With our entire economy based upon desire for material goods—which certainly goes against Buddhism—it stands to reason that mind's development must be held back, for only mind has the capacity to end its servitude to desire, which makes it a threat to the consumerist ethos.
To become entranced by consumerism doesn’t require much of an education. It doesn’t take any intelligence to crave a new Ford pickup or a designer handbag. In fact, the only requirement to get a degree from 'Consumer University' is having the uncontrollable impulse to buy things. That one should give up their interest in an education based on wonder, exploration, experiment, and wisdom, is probably necessary.
To help the child crush any sense of wonder they might have, the American educational system is prepared to meet the challenge in which any high school graduate will look upon their education as 12 years of wrestling with the most immense kind of boredom conceivable.

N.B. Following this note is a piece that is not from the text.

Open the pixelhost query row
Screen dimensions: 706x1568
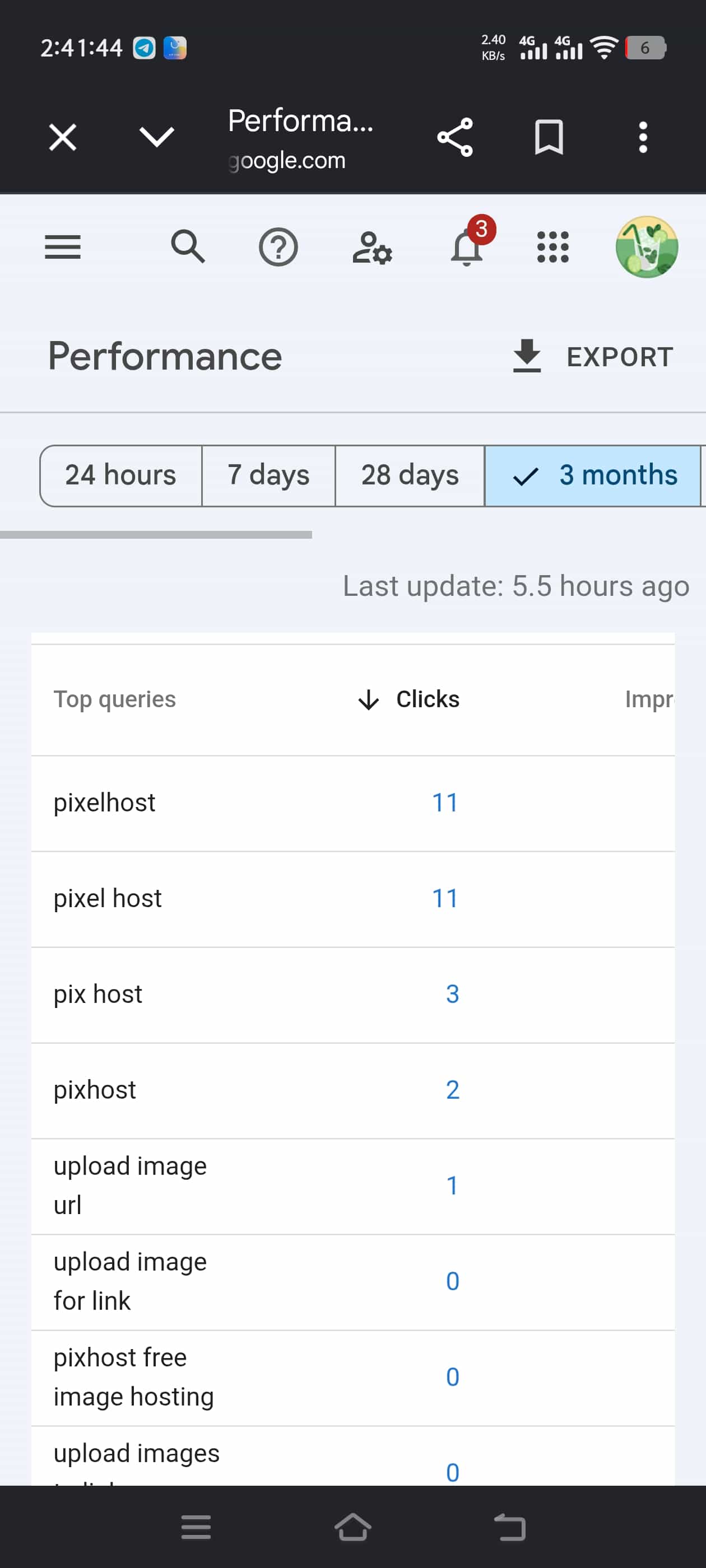pos(352,803)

As a consequence of this boring education, in which the bud of wisdom is kept from blossoming, upon graduation, the only thing the average young person wishes to do is to abuse substances, have unprotected sex, and purchase material goods. It is only much later that they find out this leads to depression: that curious state of terrible loss when we don’t know quite what it is we’ve lost! Only a few realize that they have lost something. Perhaps Paul Tillich describes the sense of this loss best.
"The anxiety of meaninglessness is anxiety about the loss of an ultimate concern, of a meaning which gives meaning to all meanings. This anxiety is aroused by the loss of a spiritual centre, of an answer, however symbolic and indirect, to the question of the meaning of existence."
To use another more common expression to explain this inexplicable loss, youth just sold their soul to the devil but with a twist: their parents and the state forced them to do it in the interest of education when in fact their education was for the sake of consumerism. That portion of their being which is able to dive into higher meanings and contexts, was never developed. In fact, it remains undeveloped if not retarded. This poses a real danger, because if the brain’s higher centers are not adequately stimulated, the odds are good that one will be more or less depressed the rest of their lives. The best one can hope for, then, are brief moments of consumer rapture followed by a hangover of boredom.
Consumerism, as any other addiction - abuse of drugs, alcohol, sex or whatever, is a futile attempt to fill the hole in one's life. The need for creative and spiritual achievement and genuine human relationships are substituted by low-value surogates. It's like eating paper instead of grains. It fills the stomach for a while but it doesn't feed the body.
And while it is an understandable impulse for the hungry mind to behave in such unreasonable way, the really bad thing is when society actually advertises that kind of behaviour. It's can be easily considered a crime.